## TASK GOAL
Show each line of the records below that contains the string "coordinates". Case counts.

## STORED RECORDS

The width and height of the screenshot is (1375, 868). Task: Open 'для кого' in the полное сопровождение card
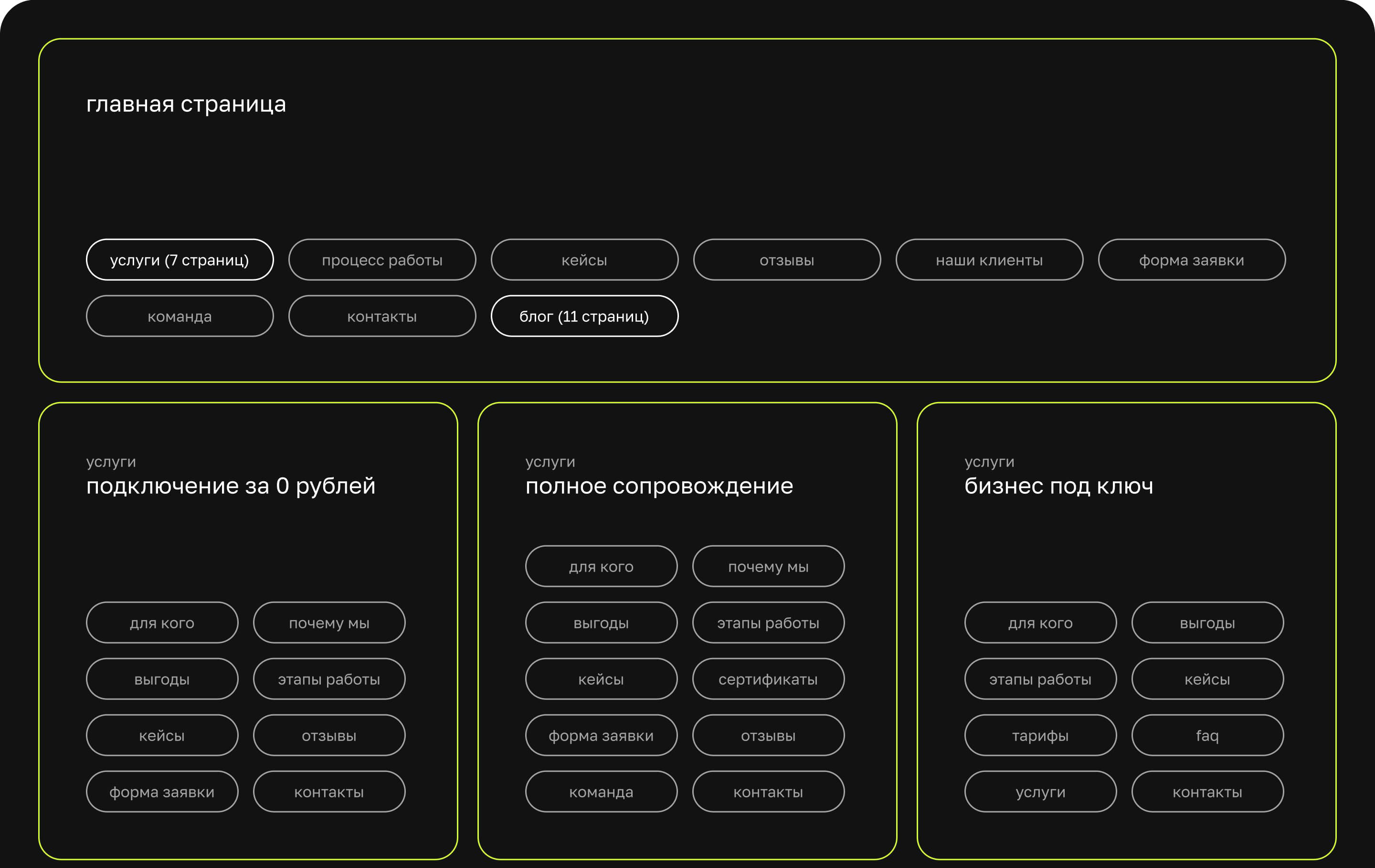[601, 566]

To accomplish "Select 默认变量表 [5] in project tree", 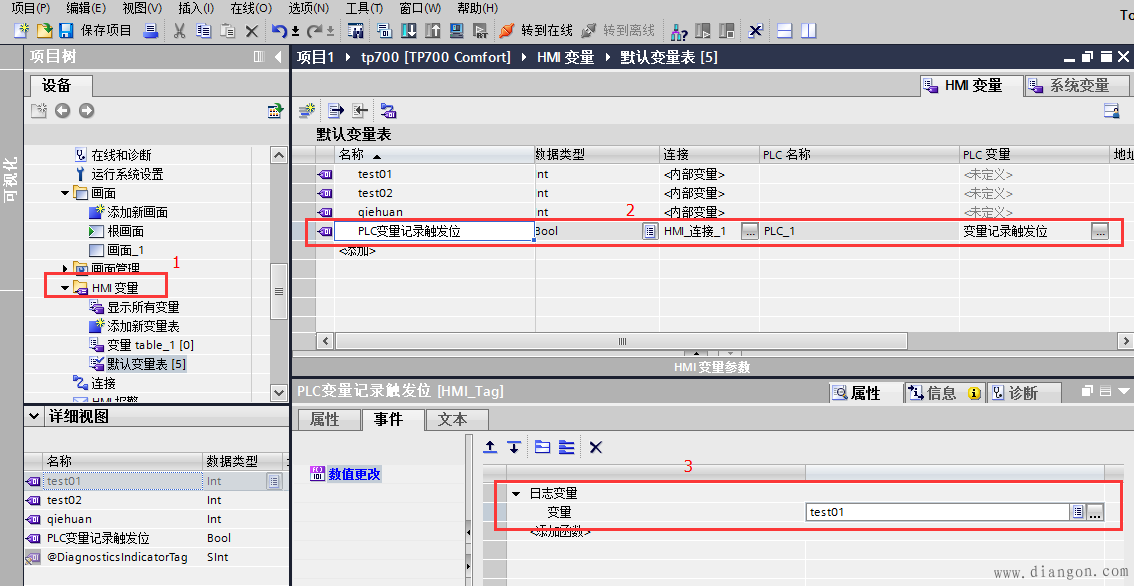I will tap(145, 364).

--

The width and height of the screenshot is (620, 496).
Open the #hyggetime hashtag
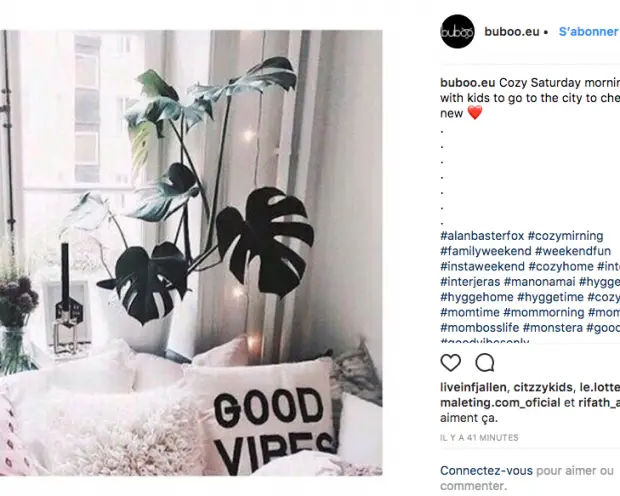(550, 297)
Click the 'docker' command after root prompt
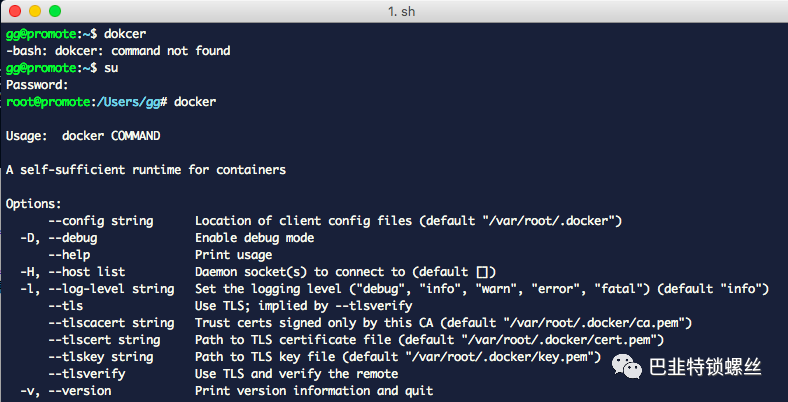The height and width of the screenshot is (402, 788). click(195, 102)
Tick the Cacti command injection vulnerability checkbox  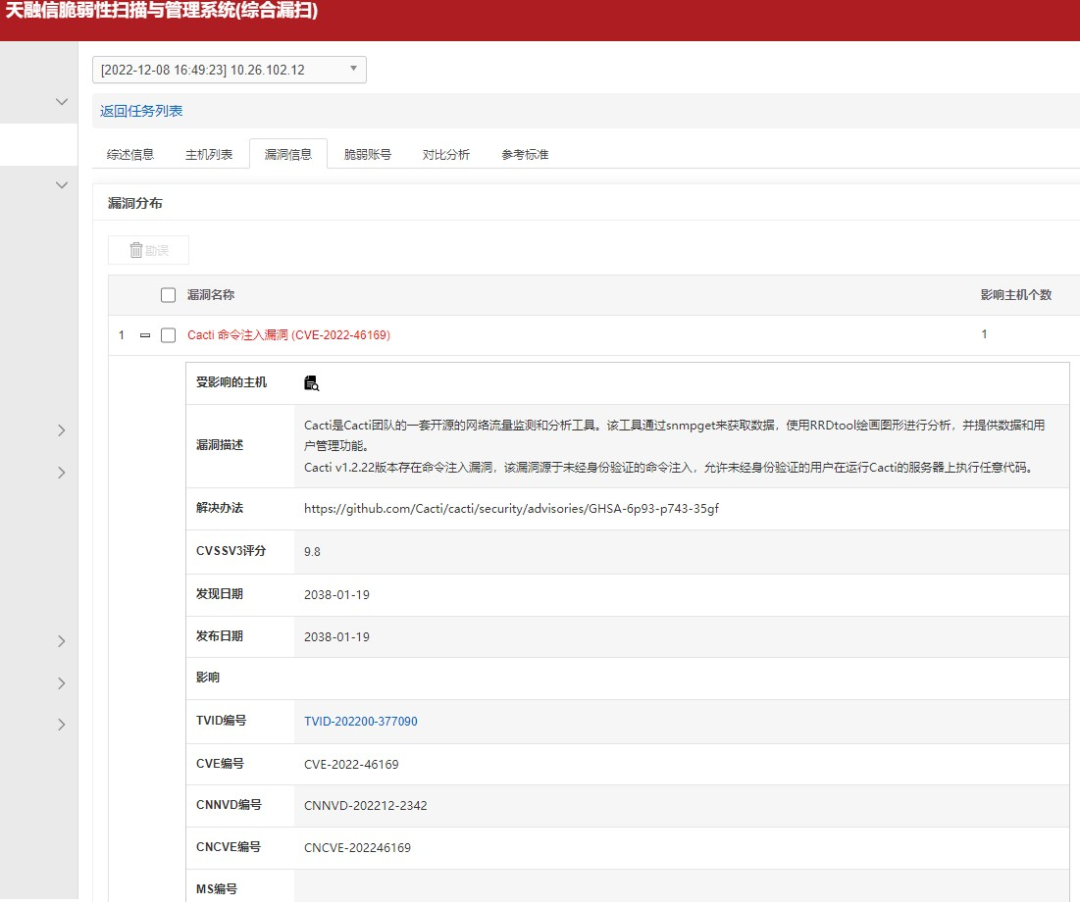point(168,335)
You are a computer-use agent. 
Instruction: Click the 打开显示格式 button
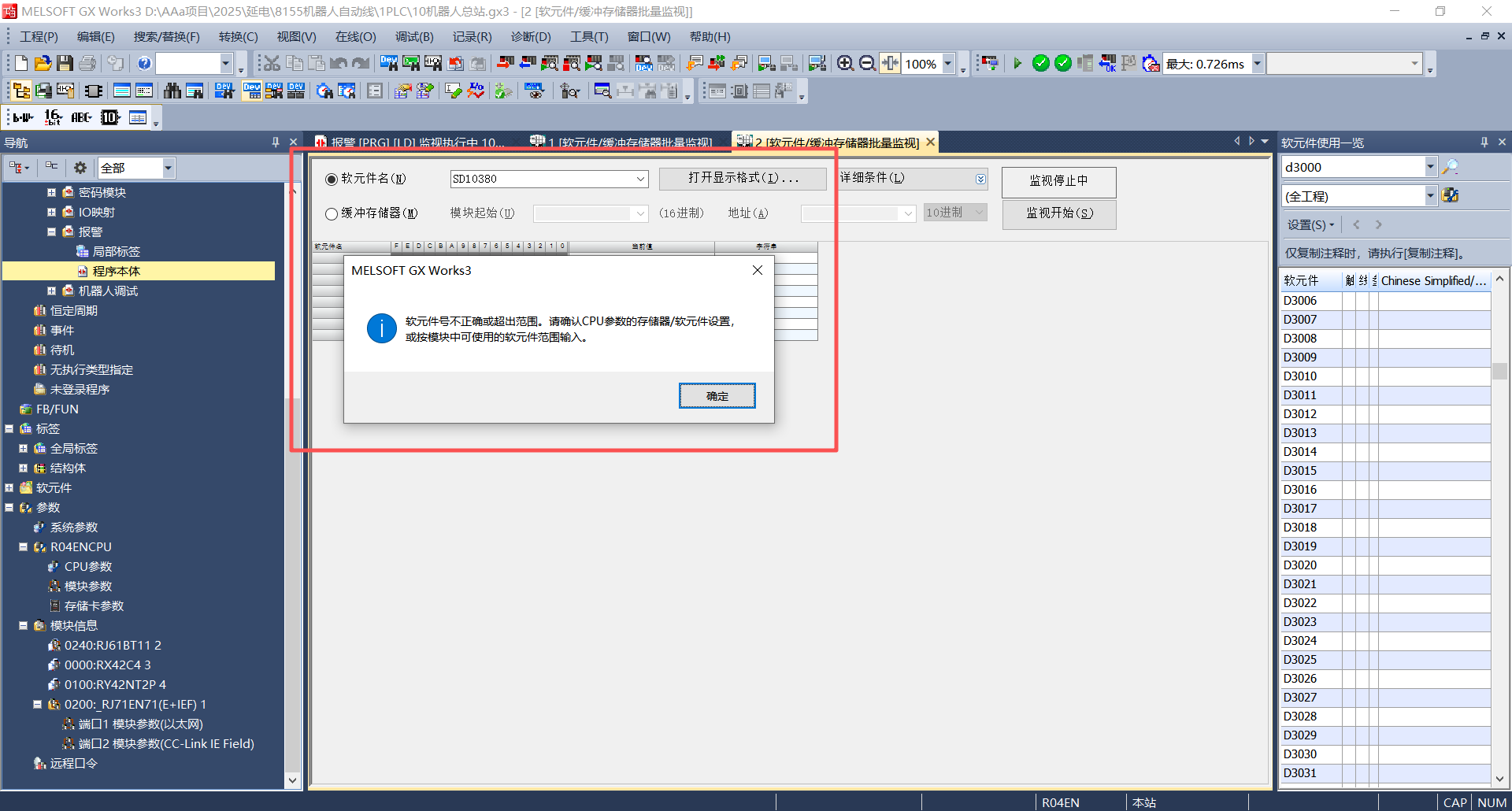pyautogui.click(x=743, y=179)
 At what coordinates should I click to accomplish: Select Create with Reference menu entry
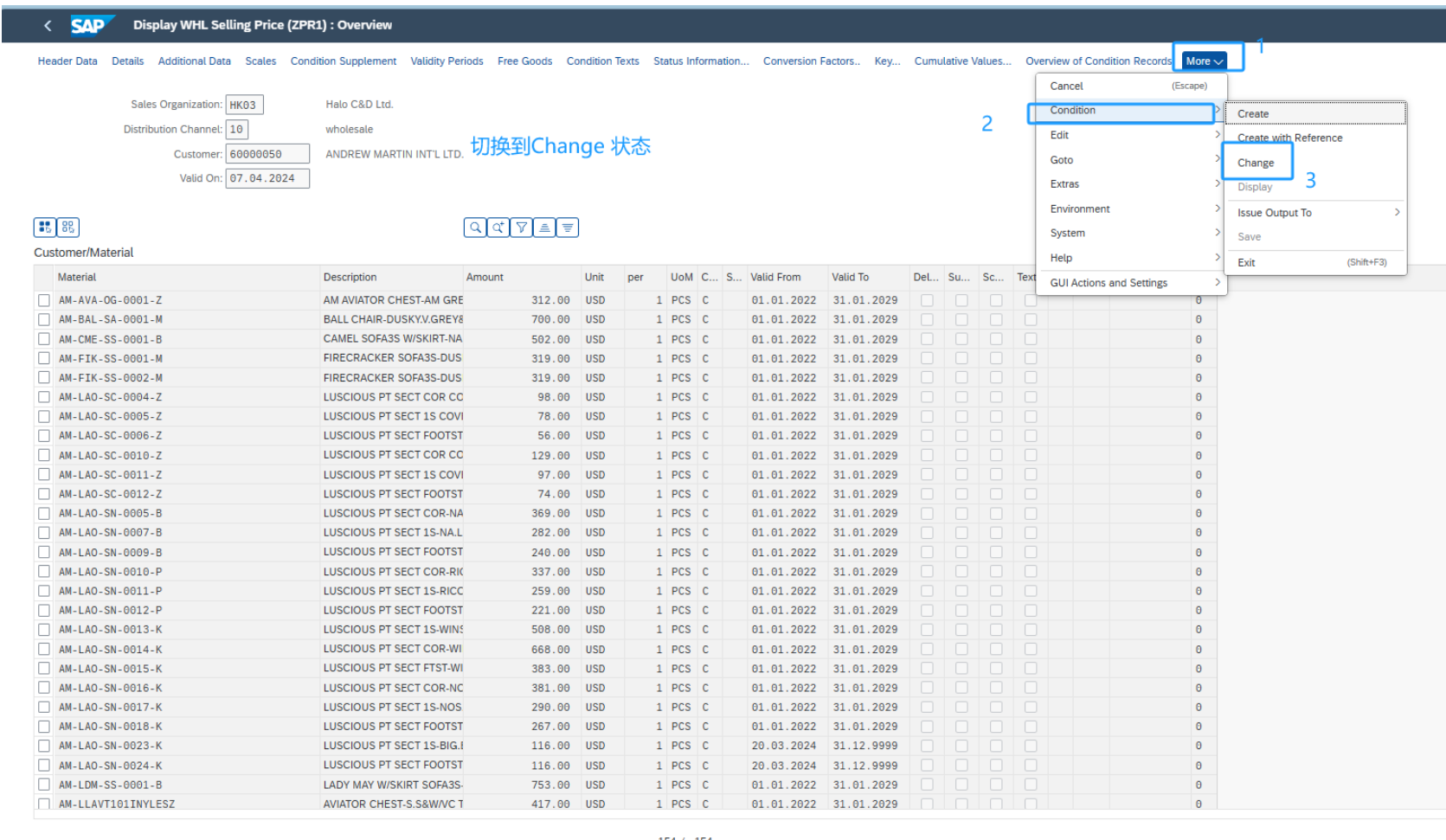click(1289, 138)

* * *

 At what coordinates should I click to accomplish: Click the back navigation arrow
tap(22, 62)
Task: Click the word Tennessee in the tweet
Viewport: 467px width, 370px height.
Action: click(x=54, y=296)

## EXPECTED ANSWER
 At what coordinates should I click to accomplish: Select Create with Reference menu entry
 At what coordinates should I click to accomplish: Click the back navigation arrow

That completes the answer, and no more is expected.